I'm feeling jolly already this morning.  Thanks Unionist!

Slumberjack

Chomsky wrote:
The only way to understand Foucault is if you are a graduate student or you are attending a university and have been trained in this particular style of discourse.

Marx wrote:
That is the good side of your suggestion, but here is the reverse of the medal: the method of analysis which I have employed, and which had not previously been applied to economic subjects, makes the reading of the first chapters rather arduous, and it is to be feared that the French public, always impatient to come to a conclusion, eager to know the connexion between general principles and the immediate questions that have aroused their passions, may be disheartened because they will be unable to move on at once.

Rancière appears to have addressed intellectual capability assessments of the masses.  The starting point of human equality that he uses to critique educational processes already contains quite a lot of knowledge, which empire corresponds against by adjusting its repressive posture, gradually or in double time as the circumstances warrant.

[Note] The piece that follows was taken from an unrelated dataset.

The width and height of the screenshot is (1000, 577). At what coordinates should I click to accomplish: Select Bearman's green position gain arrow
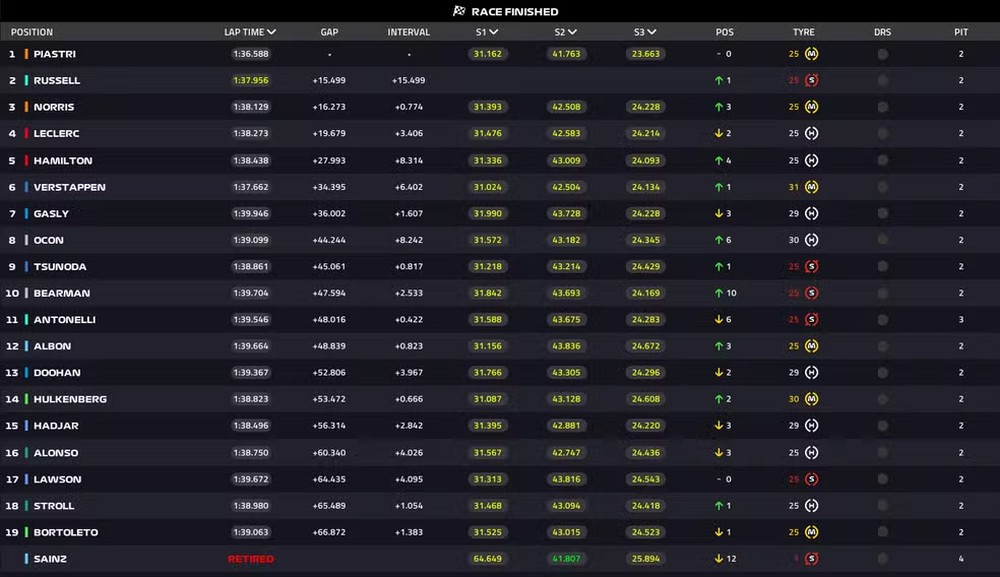717,293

The sheer fact that more things are being declared illegal and more restrictions are put in place is the result of a specific type of knowledge that is increasingly common, in the gaps that form between subject and empire; for instance, when people realize they can no longer live very well or keep up with the well packaged consumerist advice being fed along conveyor belts and other modes of transmission, and compensate accordingly by turning to criminal appropriation. So thought and deed are approximate and complimentary as forms of knowledge, even as only one is able to suggest a clear response.  Perhaps there are more reasons after all that have made it necessary for advancements in theory and illegality to prefer obscurity.

In any event, striving toward more knowledge or more material and wanting to be above this or that, along whatever avenue of approach, may very well indicate a general understanding that everything currently being provided is beneath us, including the surrogate form of knowledge called materialism that distracts from everything else.  Which incidentally may help to explain the current pace at which its being shovelled in.

With Chomsky and Foucault and the matter of trying to determine sense from nonsense, there's a problem with sketching out an emancipatory future while using a type of federalism for a model.